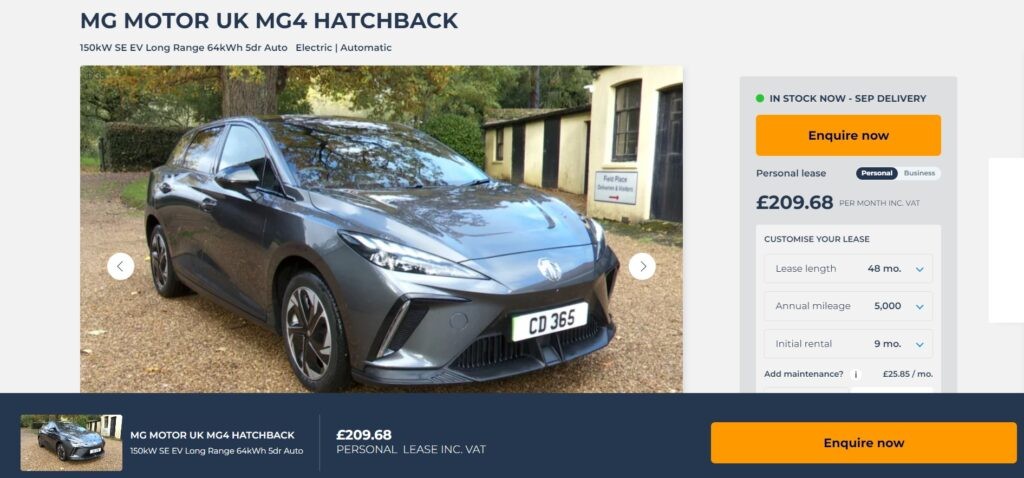Click the Annual mileage chevron arrow
Screen dimensions: 1024x478
pyautogui.click(x=920, y=306)
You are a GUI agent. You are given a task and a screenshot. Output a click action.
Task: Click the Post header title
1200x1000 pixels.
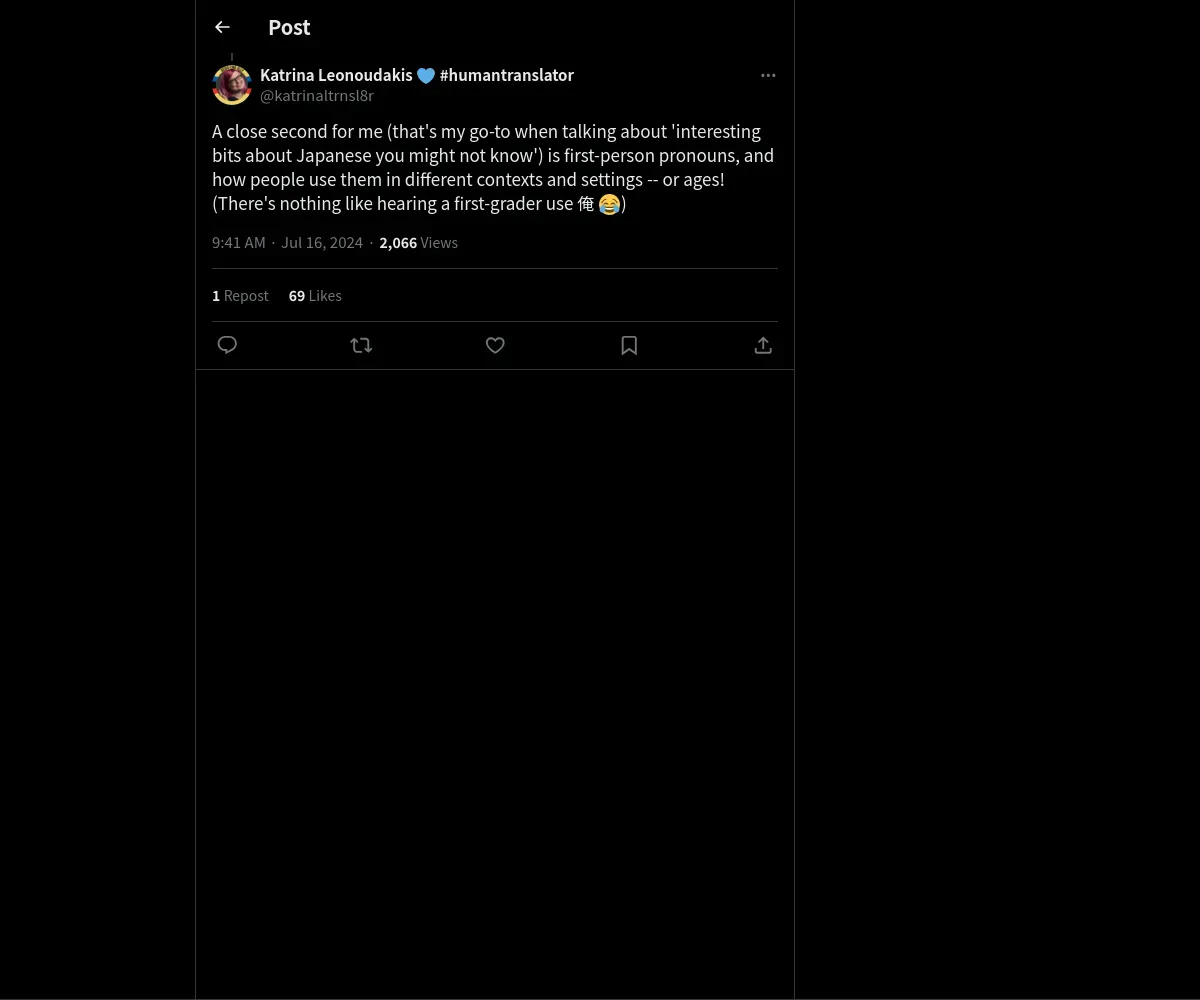point(289,27)
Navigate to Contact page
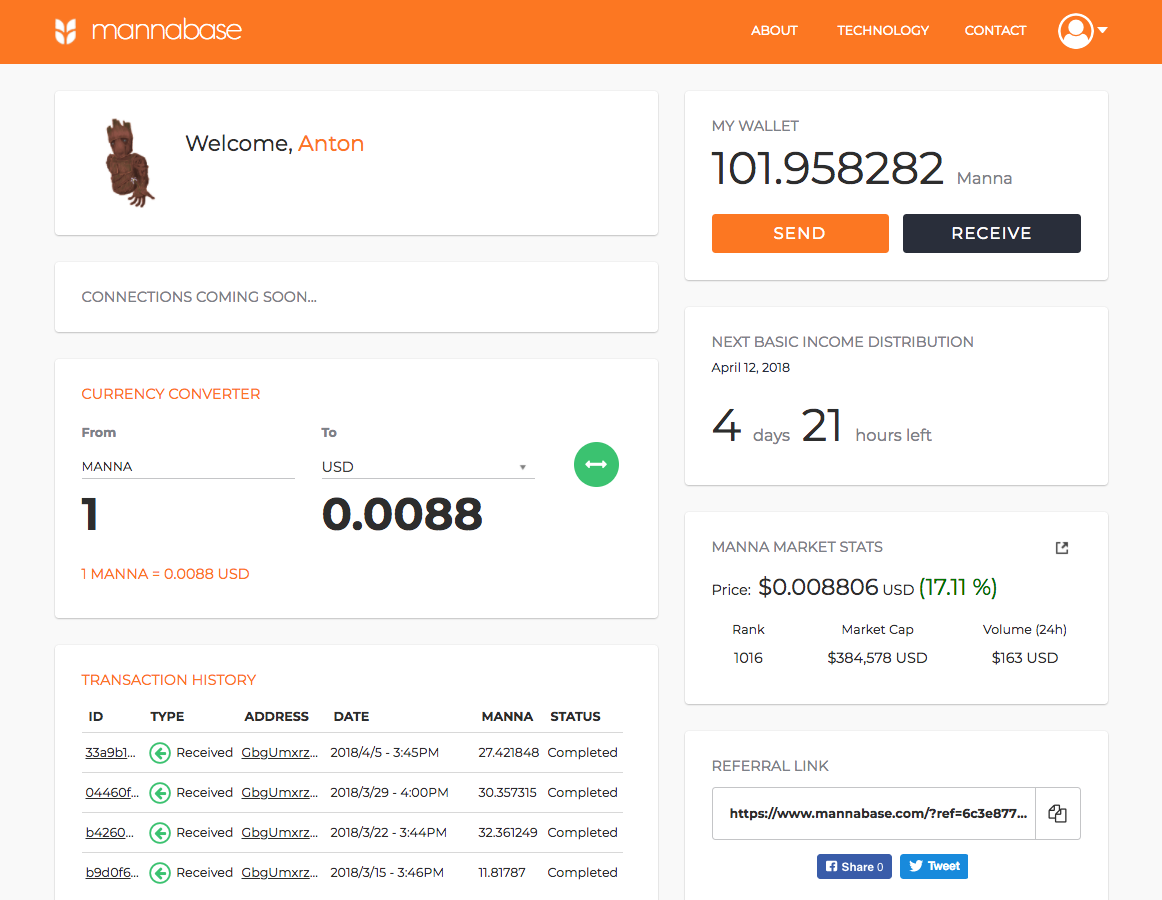Screen dimensions: 1162x900 (995, 31)
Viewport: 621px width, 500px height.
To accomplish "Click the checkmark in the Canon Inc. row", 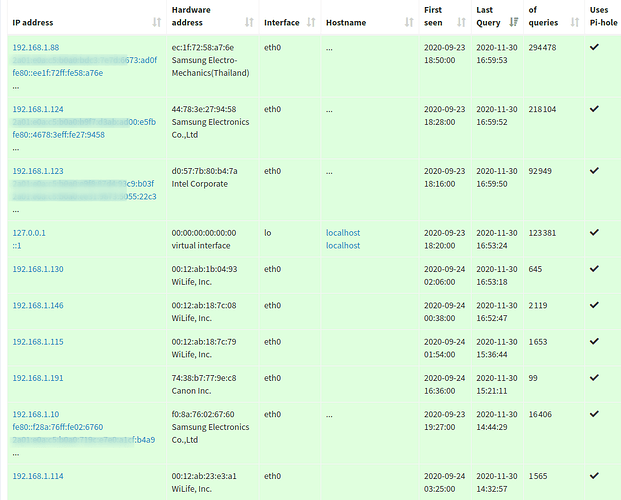I will tap(594, 377).
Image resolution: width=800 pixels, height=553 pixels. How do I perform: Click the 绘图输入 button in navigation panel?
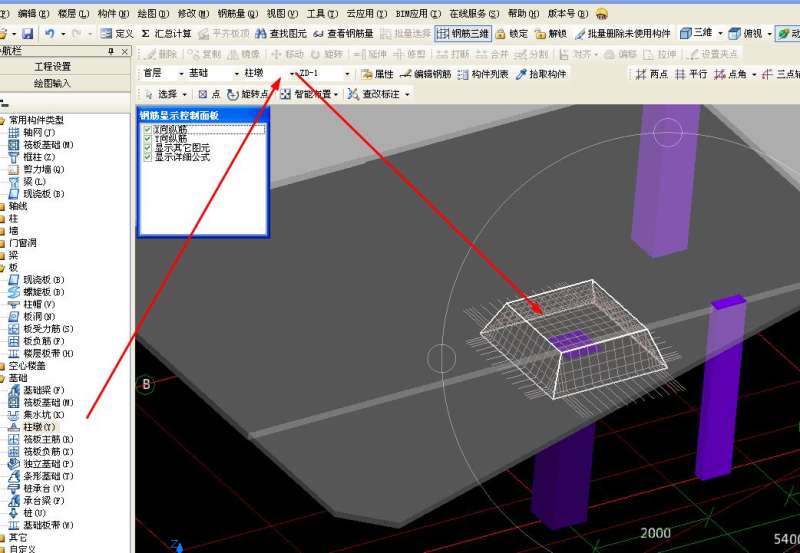[52, 83]
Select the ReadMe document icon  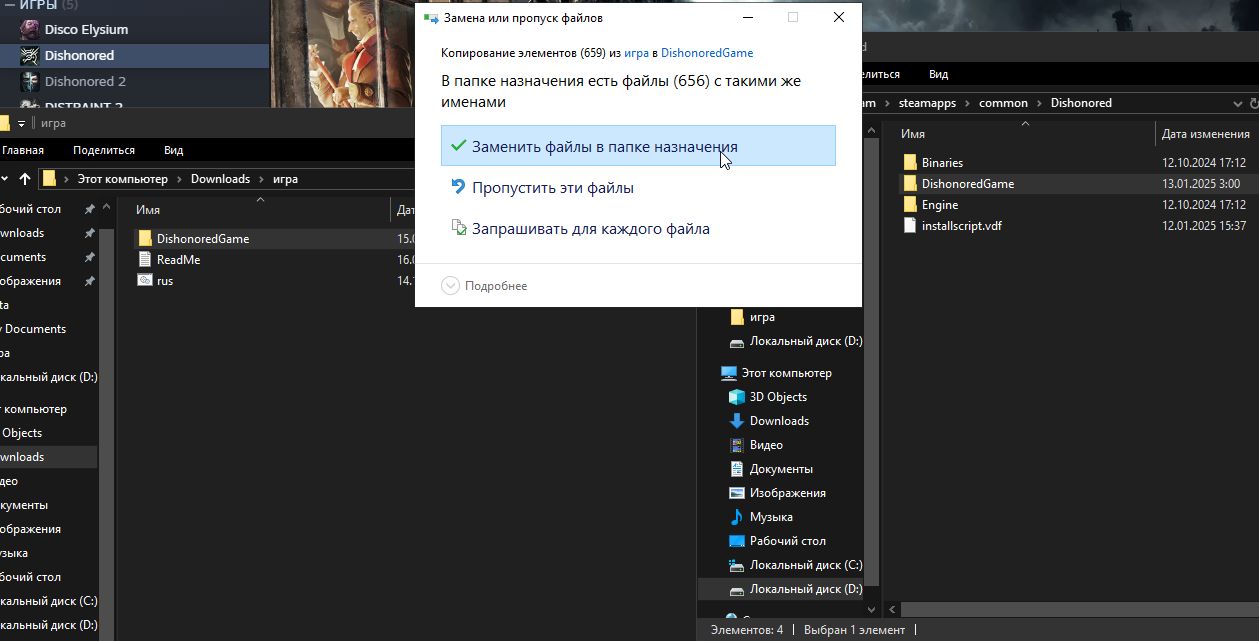pyautogui.click(x=145, y=260)
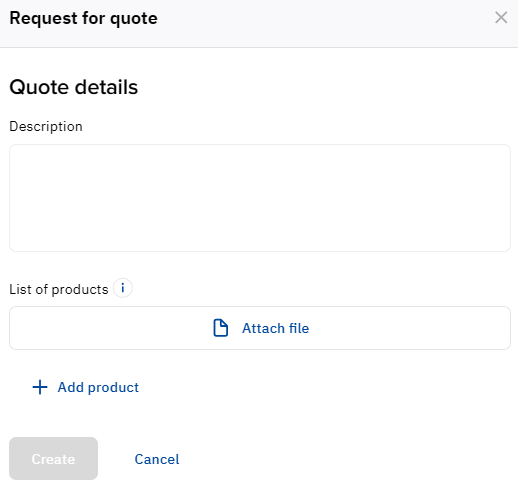
Task: Click the grayed-out Create button
Action: pyautogui.click(x=53, y=459)
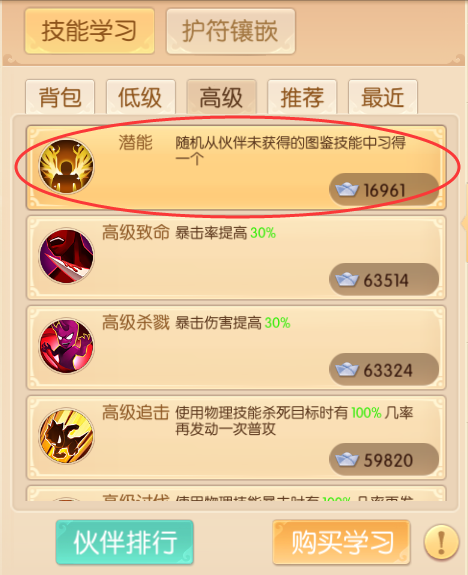Tap the 高级致命 red assassin icon

(66, 256)
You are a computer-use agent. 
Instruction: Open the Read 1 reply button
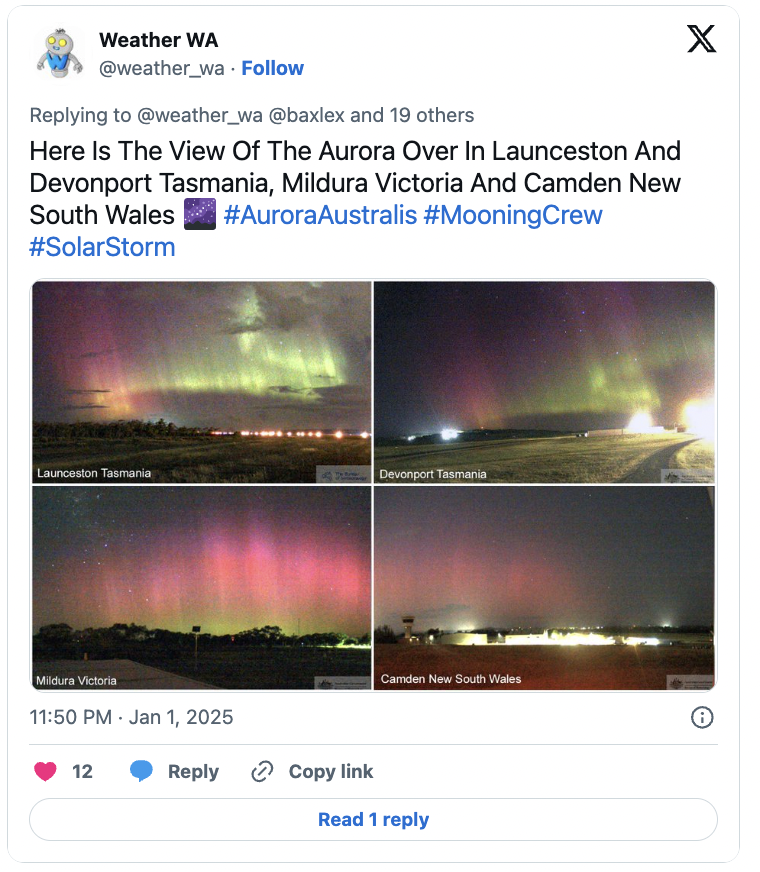click(x=373, y=820)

## Problem statement
From the listing above, return every line that contains the word "agent".

## Response for this exercise
You are a GUI agent. You are given a task and a screenshot. Output a click action.
You are a computer-use agent. 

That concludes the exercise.